Angela Merkel termina o segundo mandato com uma popularidade de meter inveja: 60 por cento dos alemães aprovam o trabalho efetuado por “Angie”. Parece quase o reflexo de um percurso governativo sem faltas. “Ela fez um bom trabalho”, começa por nos dizer um jovem alemão, que, embora não satisfeito com tudo o que foi feito – “algumas das coisas talvez não tenham sido assim tão boas” -, revela poucas dúvidas sobre o sentido do voto que irá seguir: “No geral, fez um bom trabalho na forma como lidou com os problemas e conflitos na Europa, por isso, ela merece.”

Quando foi eleita e jurou a constituição alemã pela primeira vez, em 2005, Angela Merkel viu-se obrigada a governar em coligação com os sociais-democratas, o SPD, o principal adversário nesta corrida às urnas. Por isso, viu-se obrigada na altura a recuar na promessa eleitoral de baixar os impostos.
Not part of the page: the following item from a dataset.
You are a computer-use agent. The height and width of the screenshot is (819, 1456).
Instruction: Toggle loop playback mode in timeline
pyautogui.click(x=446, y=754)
Com a chegada em força da crise económica, em setembro de 2008 após o colapso do banco americano Lehman Brothers, a Chanceler tornou-se num género de gestora de imprevistos. Ao chegar ao poder, há oito anos, encontrou-se com uma taxa de desemprego na Alemanha de 11,1 por cento. Merkel viria a beneficiar da chamada “Agenda 2010”, implementada pelo antecessor, Gerhard Schroeder, e, nas eleições de 2009, fez-se valer do recuo do desemprego para os oito por cento e isto apesar do agravamento da crise económica mundial, incluindo o Euro. O desemprego na Alemanha continuou a baixar e, atualmente, está abaixo dos sete por cento.
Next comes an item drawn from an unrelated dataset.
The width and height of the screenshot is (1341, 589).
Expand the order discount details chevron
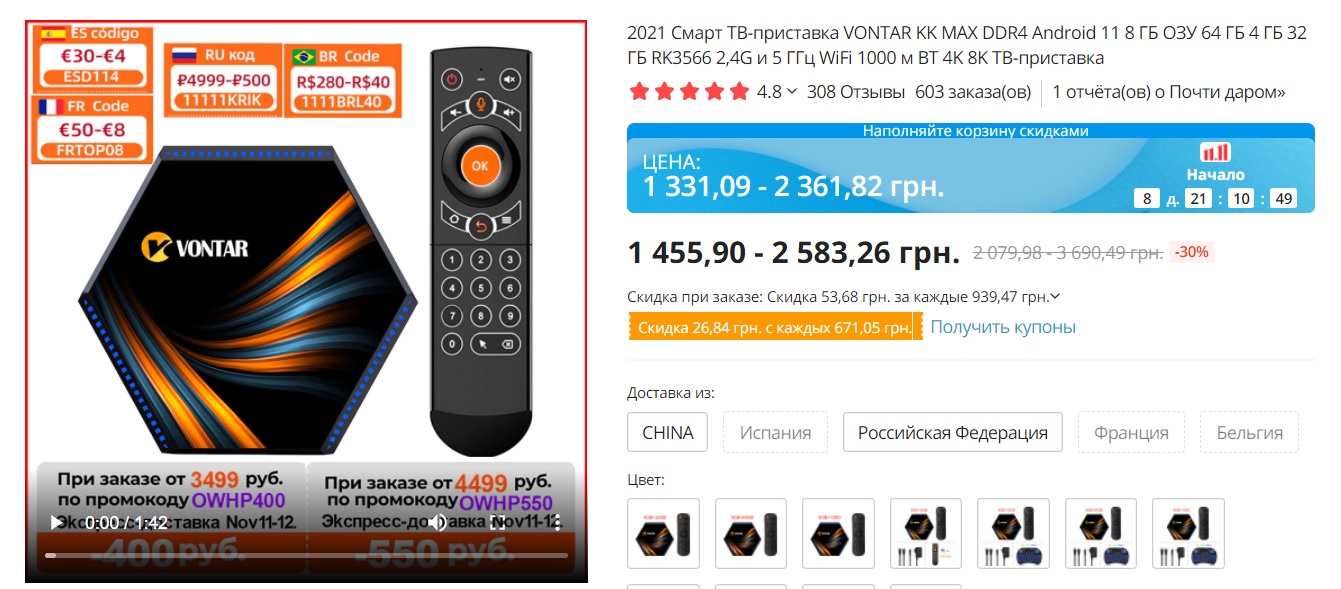[1056, 297]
Embora uma herança dos sociais-democratas, com a crise mundial sem dar muitas tréguas, os alemães atribuem o mérito da descida do desemprego nacional ao trabalho de Angela Merkel. Uma imagem que não reflete a imagem sustentada além fronteiras, como nos explica o conselheiro para os Negócios Estrangeiros alemães, Joseph Janning: “Ela é muitas vezes comparada, na Europa, a Margareth Thatcher. É retratada como uma pessoa fria, calculista, distante. Não é esta a imagem que os alemães têm dela. Aliás, deram-lhe a alcunha de ‘Mutti’ (mamã) e isto significa que Merkel é vista como um de nós e, sobretudo, um que se preocupa de facto connosco.”

Uma das frases chave da campanha da CDU é “O futuro da Alemanha em boas mãos” e costuma ser acompanhada por uma imagem da posição habitual das mãos de Angela Merkel, entrelaçadas pelos dedos e com os braços descaídos diante do corpo. Esta associação procura consolidar junto dos alemães alemães a ideia de que ela representa segurança, que será a pessoa certa e que merece o terceiro mandato como Chanceler da Alemanha.